Background: The aortic-valve Agatston score (AVAS) is valuable for evaluating severe aortic stenosis (AS). While visual assessment of AS using chest computed tomography (CT) during lung cancer screening facilitates qualitative evaluation, it remains unclear whether AVAS derived from body CT that are neither electrocardiography (ECG)-triggered nor ECG-gated can quantitatively evaluate severe AS. This study aims to investigate the quantitative feasibility of AVAS derived from the 5 mm-thick noncontrast body CT for evaluating severe AS.
Methods: In this retrospective study, data were collected from participants who underwent both cardiac CT scans that were either ECG-gated or ECG-triggered and noncontrast body CT scans that were neither ECG-triggered nor ECG-gated prior to AS treatment. We quantified AVAS from the body CT scan with a slice thickness of 5 mm (body CT AVAS) and AVAS from the cardiac CT scan with a slice thickness of 3 mm (cardiac CT AVAS).
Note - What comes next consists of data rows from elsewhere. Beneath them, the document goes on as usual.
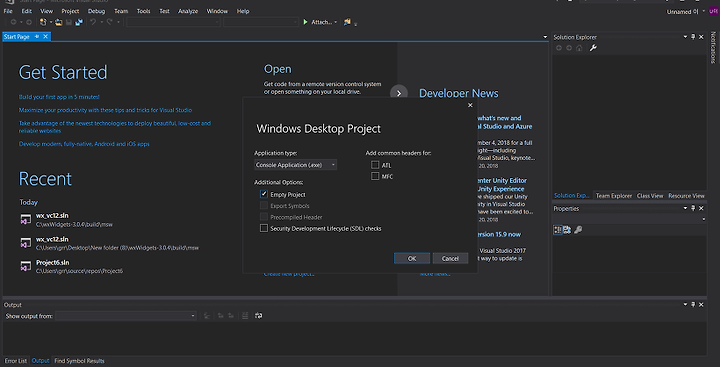Select the Categorized view icon in Properties
Screen dimensions: 720x367
[x=558, y=230]
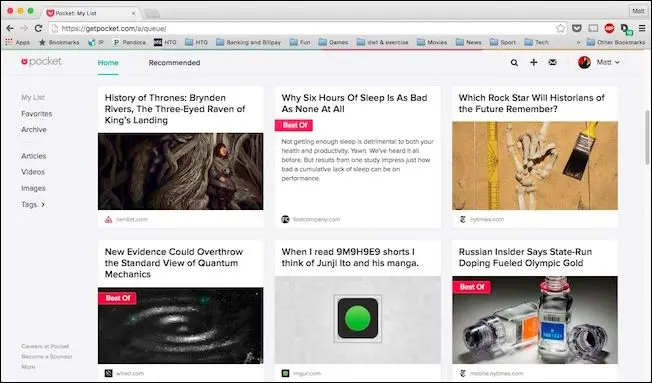Filter by Videos in sidebar

pyautogui.click(x=33, y=172)
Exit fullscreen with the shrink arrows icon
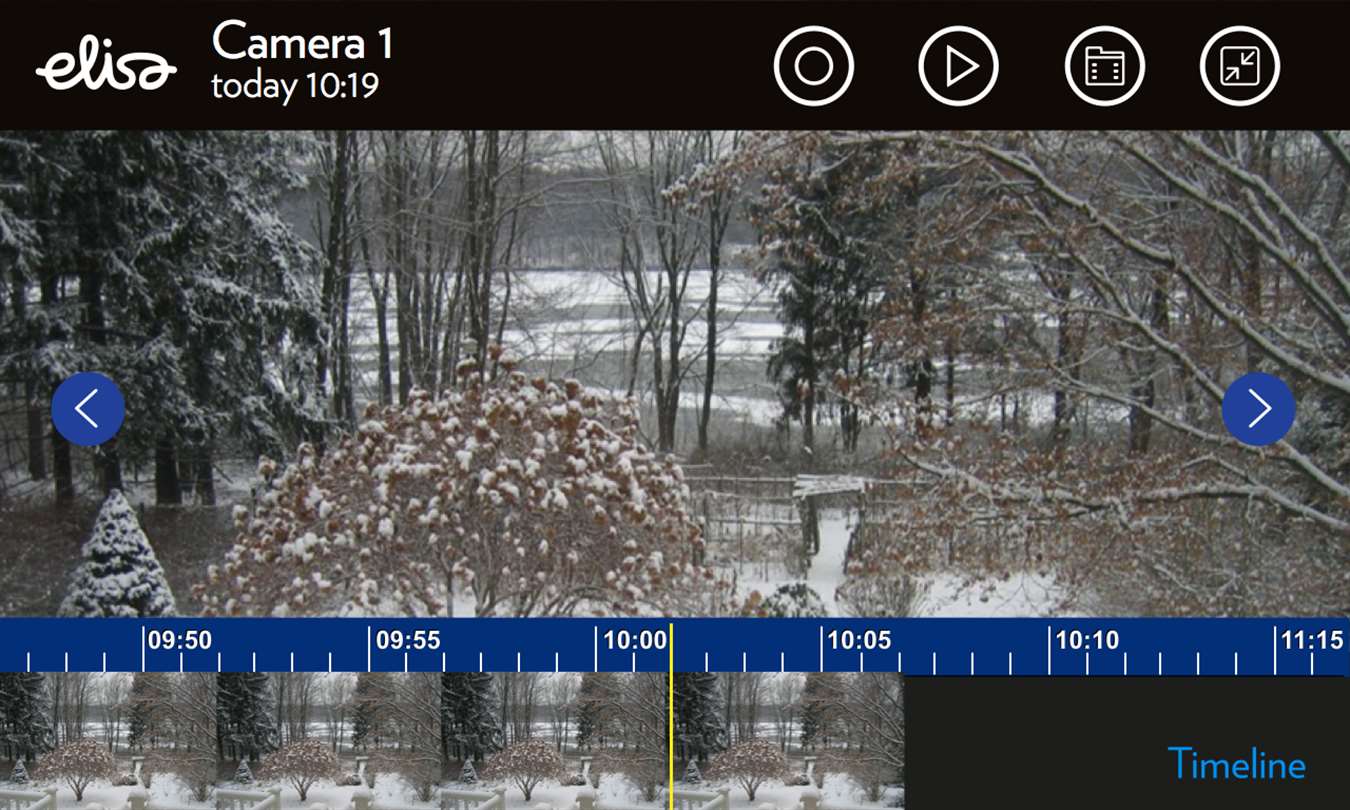 point(1240,66)
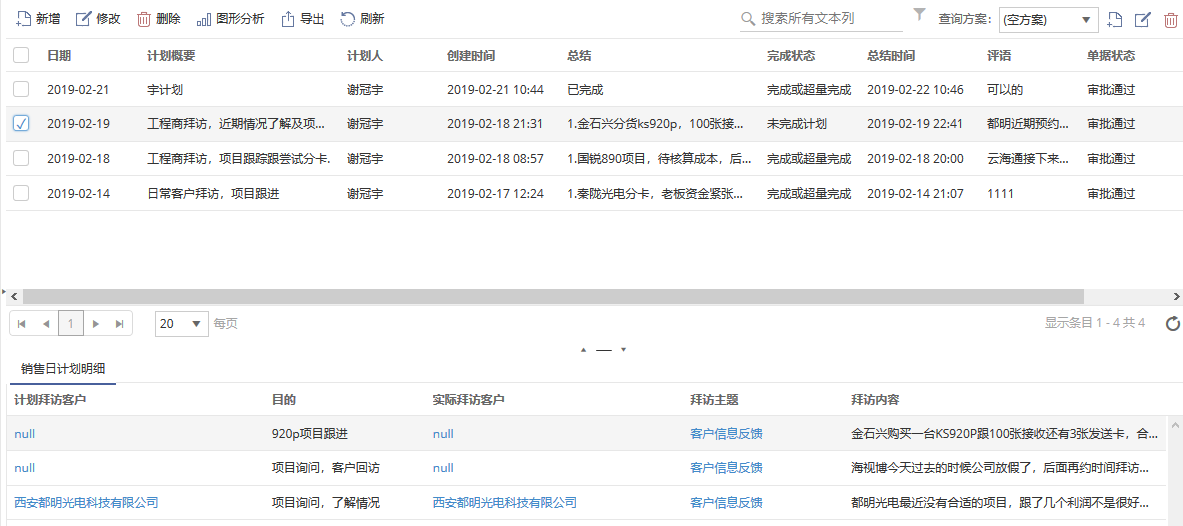The image size is (1183, 526).
Task: Click the 导出 (export) icon
Action: 288,19
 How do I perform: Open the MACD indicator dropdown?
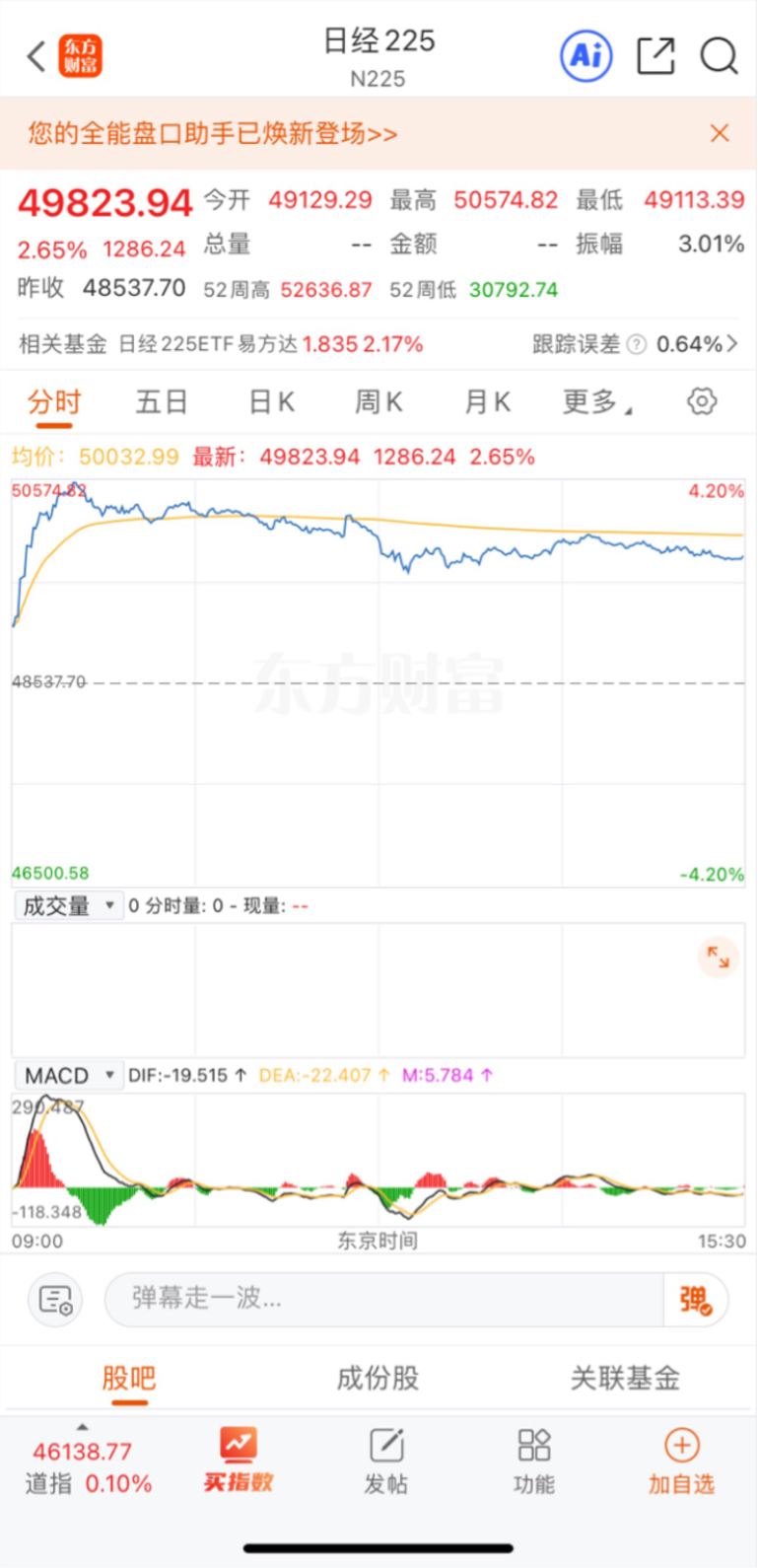coord(67,1075)
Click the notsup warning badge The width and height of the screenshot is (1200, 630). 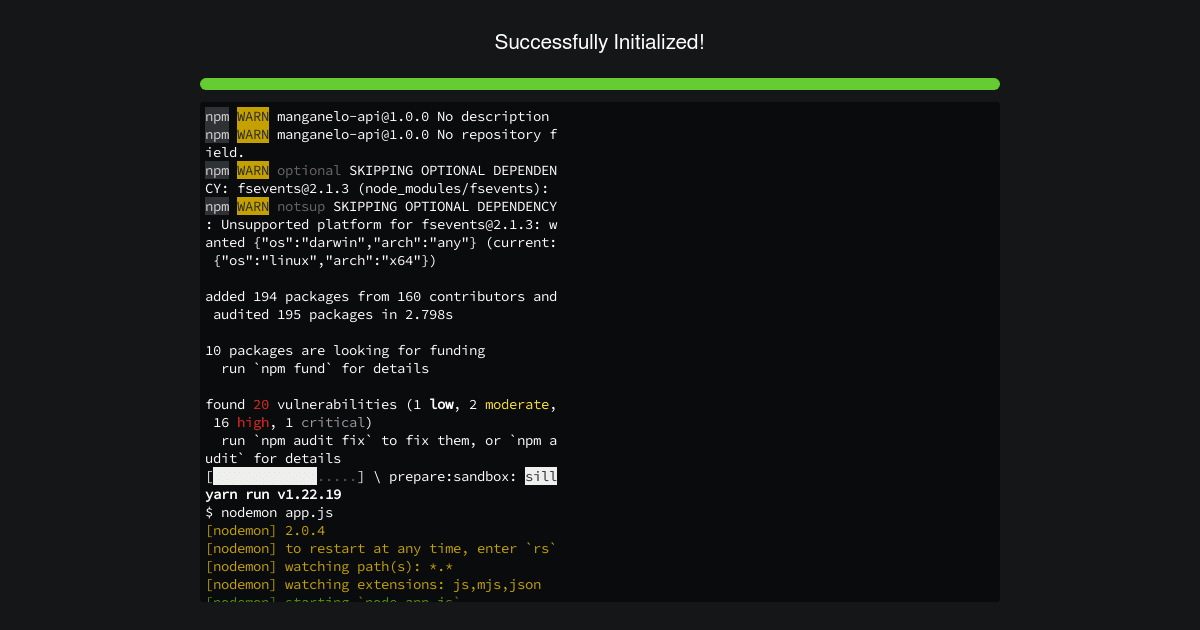pyautogui.click(x=252, y=206)
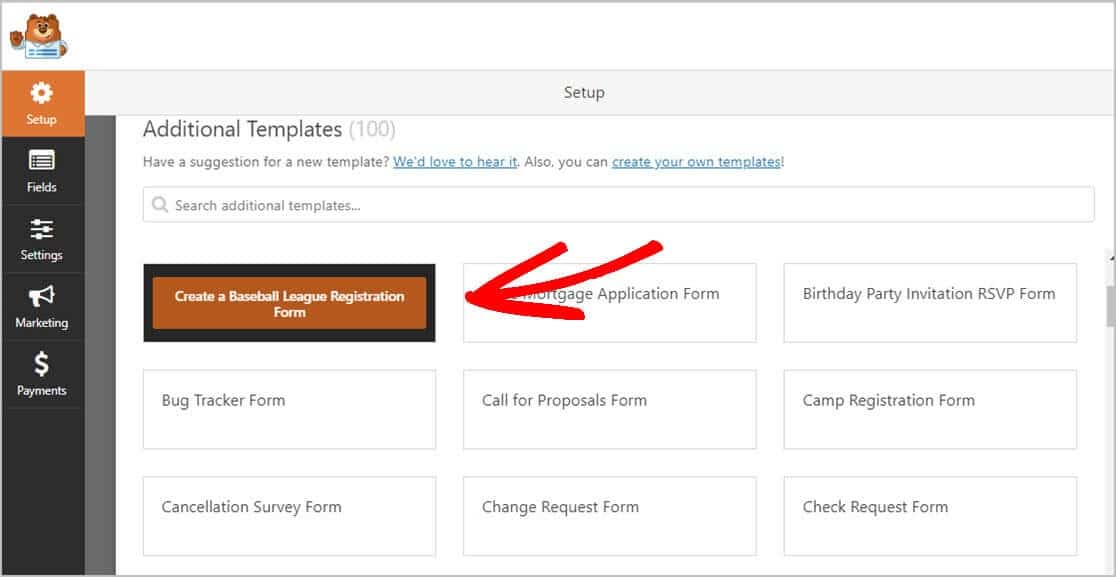Image resolution: width=1116 pixels, height=577 pixels.
Task: Follow the 'create your own templates' link
Action: (696, 162)
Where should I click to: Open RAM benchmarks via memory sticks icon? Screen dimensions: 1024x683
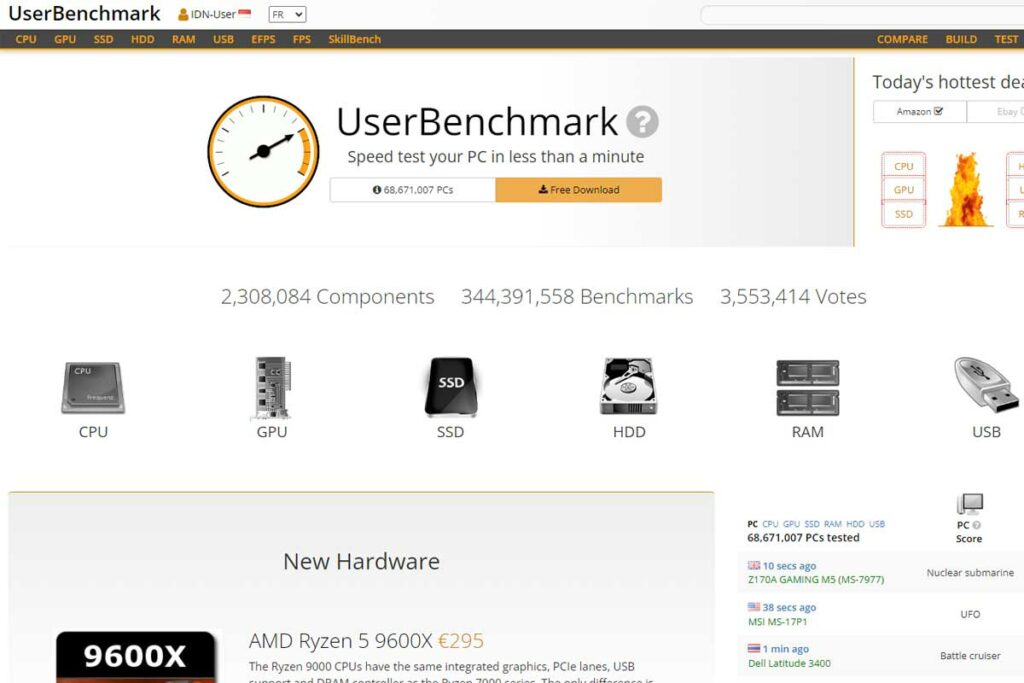(x=806, y=385)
Regression analysis was performed between body CT AVAS and cardiac CT AVAS. Receiver-operating characteristic (ROC) curve analysis of body CT AVAS was conducted to detect cardiac CT AVAS of ≥2000 and ≥1300.
Results: A total of 265 participants (90 males; median age, 84 years [interquartile range, 80-88 years]) were analyzed. Regression analysis between body CT AVAS and cardiac CT AVAS yielded an R2 of 0.92. Body CT AVAS of 2540 and 1440 corresponded to cardiac CT AVAS of 2000 and 1300, respectively. The areas under the ROC curves were 0.99 and 0.98, respectively.
Conclusion: Five mm-thick noncontrast body CT AVAS is a quantitatively feasible tool for evaluating severe AS.